抜粋本文:
==================================================

法王様が、馬熱(une fievre de cheval=仏語で高熱)を出された!

従者B
従者B

言わんこっちゃない!だから冷凍食品なんか食べちゃダメっていったんだよ!

なんて一コマ漫画が掲載されてました。
今こちらは、欧州全土を巻き込んだ
「馬肉騒動」のまっただ中なのです。

食品偽装 + 食用に適さない馬の肉が使用されていた問題

現在、大騒ぎになっているのは
欧州の大手食品会社 Findus の提供する
冷凍ラザニアの原材料が、
牛肉と表示されていたのに、
実は馬肉が入っていたというスキャンダルです。

しかもその肉から、馬専用の痛み止めである
フェニルブタニンも検出された。
そもそも食用に適した馬肉でさえなかったと
いうこと。薬物の人間に対する影響は
わずか(三万人に一人程度)だと発表されて
いますけど…。

Findusの商品は、うちの近所ではあまり
みかけないですが、欧州諸国在住の方は
このロゴをみたことあるって方は多いかも。
元々スウェーデン発祥の企業で、
一時期はスイスのネスレに買われたことも
ある会社だ。

フランスも無関係じゃなかった

この事件には続きがあって、今度は
フランスの食品会社 Comigel が、
フランス大手冷凍食品チェーン Picard に
(私も利用してます)
「疑惑の馬肉」を供給していたということが
発覚し、騒ぎがついにフランスにも飛び火。

というか私にも飛び火。
Picardのラザニア、今度買ってみようかなって
思ってたところだ。

日本でもミートホープ社の牛肉偽装事件が
あったけど、ここでもか、欧州よ。

キリスト教圏における馬肉混入の意味

カンタベリー大聖堂(画像:Unsplashから)

それにしても、この馬肉偽装が
最初に発覚したのがイギリスだったから
大変だった。

イギリスでは、732年に「法王によって」
馬肉を食べる事を禁止されて
それを守っているキリスト教徒が
結構いたもんだから…。

宗教的に禁止されている食品を、
知らずに食べさせられていたとなると
いろいろ穏やかではない。

何と他に、馬肉100%の偽装食品まで
見つかってしまい…(牛のふりして)

だから、あの仏新聞の一コマ漫画には
食品偽装ってだけじゃなく
「あれ〜、イギリスって
 法王様が馬肉禁止って言って
 それを守ってたのに
 まさか食べちゃったのぉ?」
くらいの皮肉が含まれているんだろう(ひどい)。

でもって、最近のイギリスからの反撃ネタでは
「フランス野郎は貧乏だから
 馬肉を食べてるんだよ!」
位の事は言っちゃってます。さすがイギリス人。
まあ、この程度の隣国ジョークは欧州の日常茶飯事か。

<参考>
フランスでも、かつてはキリスト教により
馬を食べることは禁止されていたのですが、
1866年、パリ大改造の頃に、法律で馬肉食が
解禁されました。日本だと明治維新の頃です。
(今は、食べる人は少ない)

==================================================

表示データ:
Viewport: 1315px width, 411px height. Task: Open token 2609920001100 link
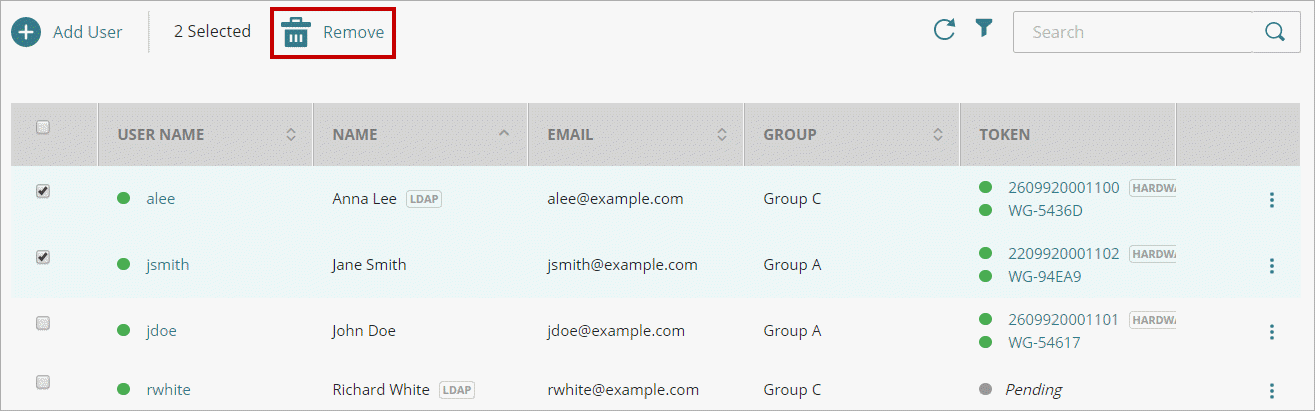point(1064,187)
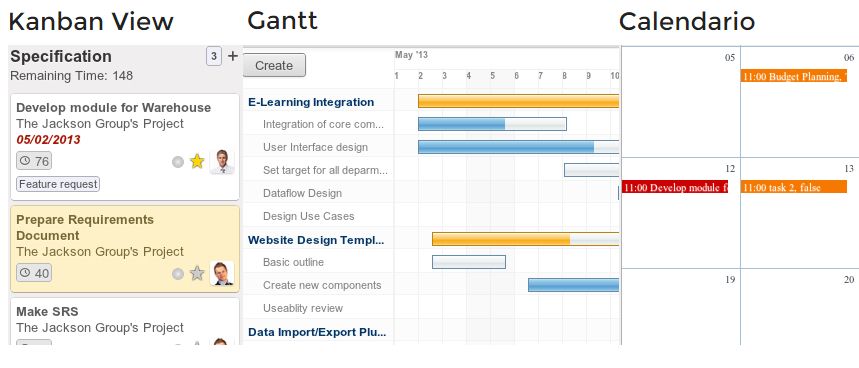Open the 11:00 Budget Planning calendar event
The image size is (859, 368).
[x=794, y=76]
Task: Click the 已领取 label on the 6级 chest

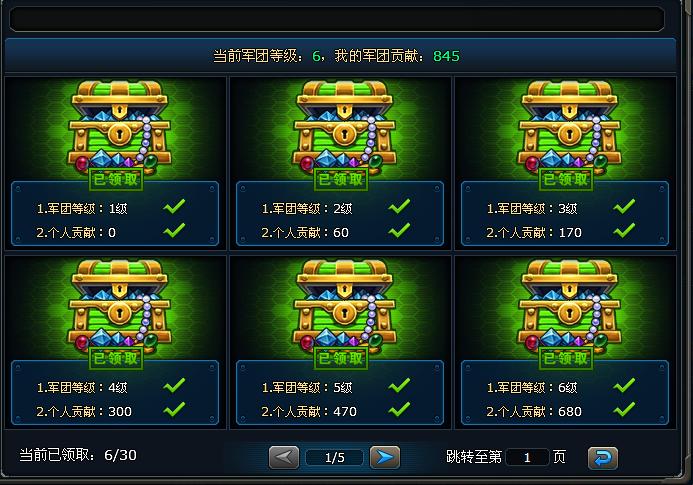Action: tap(566, 359)
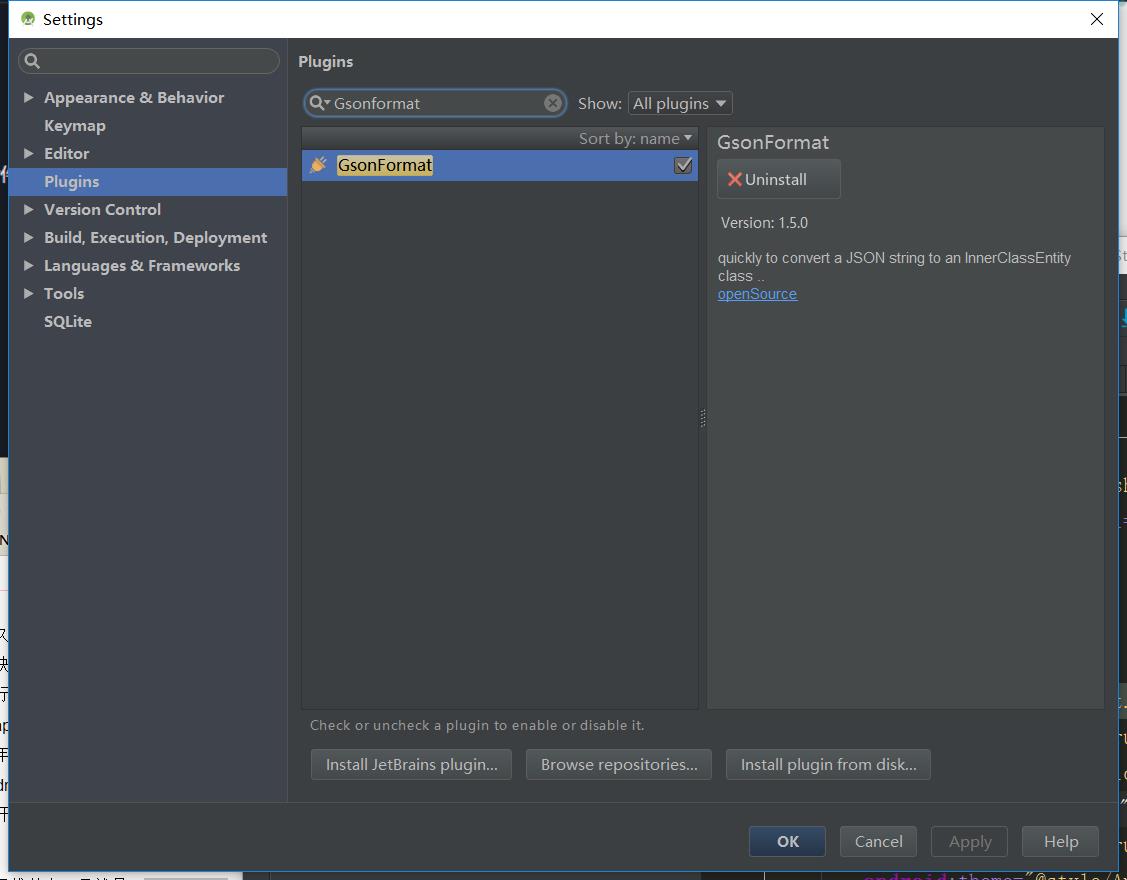Image resolution: width=1127 pixels, height=880 pixels.
Task: Expand the Version Control section
Action: [x=29, y=209]
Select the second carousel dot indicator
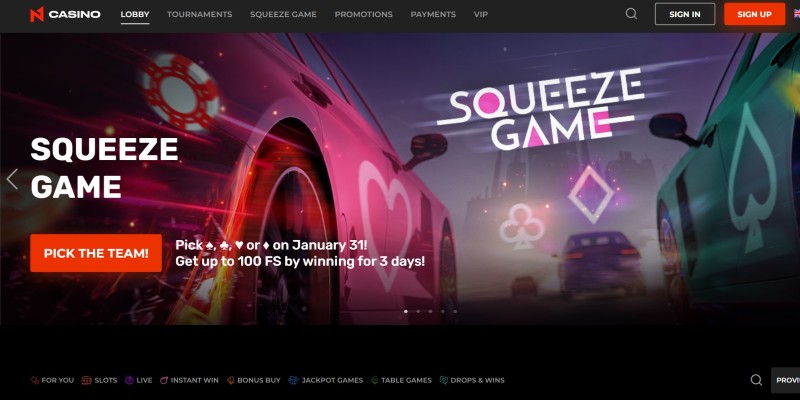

==================================================

練習問題:
(a) 記録の各行を、空行を除いて番号付きリストに書き直すこと。画像は解答に含めないこと。
(b) 欧州の馬肉偽装騒動についての文章を、最後の一文の後から書き継ぐこと。

解答:
(a)
1. Viewport: 1315px width, 411px height. Task: Open token 2609920001100 link
2. point(1064,187)
3. Open the 11:00 Budget Planning calendar event
4. The image size is (859, 368).
5. [x=794, y=76]
6. Task: Click the 已领取 label on the 6级 chest
7. Action: tap(566, 359)
8. Image resolution: width=1127 pixels, height=880 pixels.
9. Task: Expand the Version Control section
10. Action: [x=29, y=209]
11. Select the second carousel dot indicator

(b)
EU内の食肉流通の仕組みは複雑

(画像:Unsplashから)

この騒動、欧州の食肉流通の仕組みがフクザツで
未だに渦中の会社幹部が、
取引先名を全て明かしていないこともあり、
全容が見えないままです。

あちこちニュースを読んだ限りでは、
 ルーマニアの畜殺場で処理された馬肉を、
 キプロスの流通会社を通して
 (オランダの流通会社も絡むとか)
 フランスの食肉加工会社Spangheroが買い、
 ルクセンブルグのTavola社の工場で加工し、
とかなんとか。EU内でいろいろやってるわけだ。

ルーマニア政府が
「うちの国の管理が悪いんじゃないよ!」
とコメントをだしたりしてて、さらに混乱中。
捜査さえ相当面倒になりそうな匂いがプンプンしてます。

とにかく、まだまだ炎上中。
しかも仏 Comigel社って
欧州16カ国と、手広く取引しているので
更に騒動が広がる可能性もある。

欧州への日本の牛肉輸出、解禁に

肉関係の話でもう一つ。
BSE(いわゆる狂牛病)問題があってから
長い間、欧州には
日本の牛肉を輸出できませんでしたが、
それも最近、ついに解禁になりました。

和牛が、パリでも少し身近になるんだろうか。
渡仏してから、サシの入った牛肉を食べていない。

食料自給率100%でも、いろいろある

それにしても、食料自給率100%超えを誇る
フランスでも、問題はいろいろ起こるんですね。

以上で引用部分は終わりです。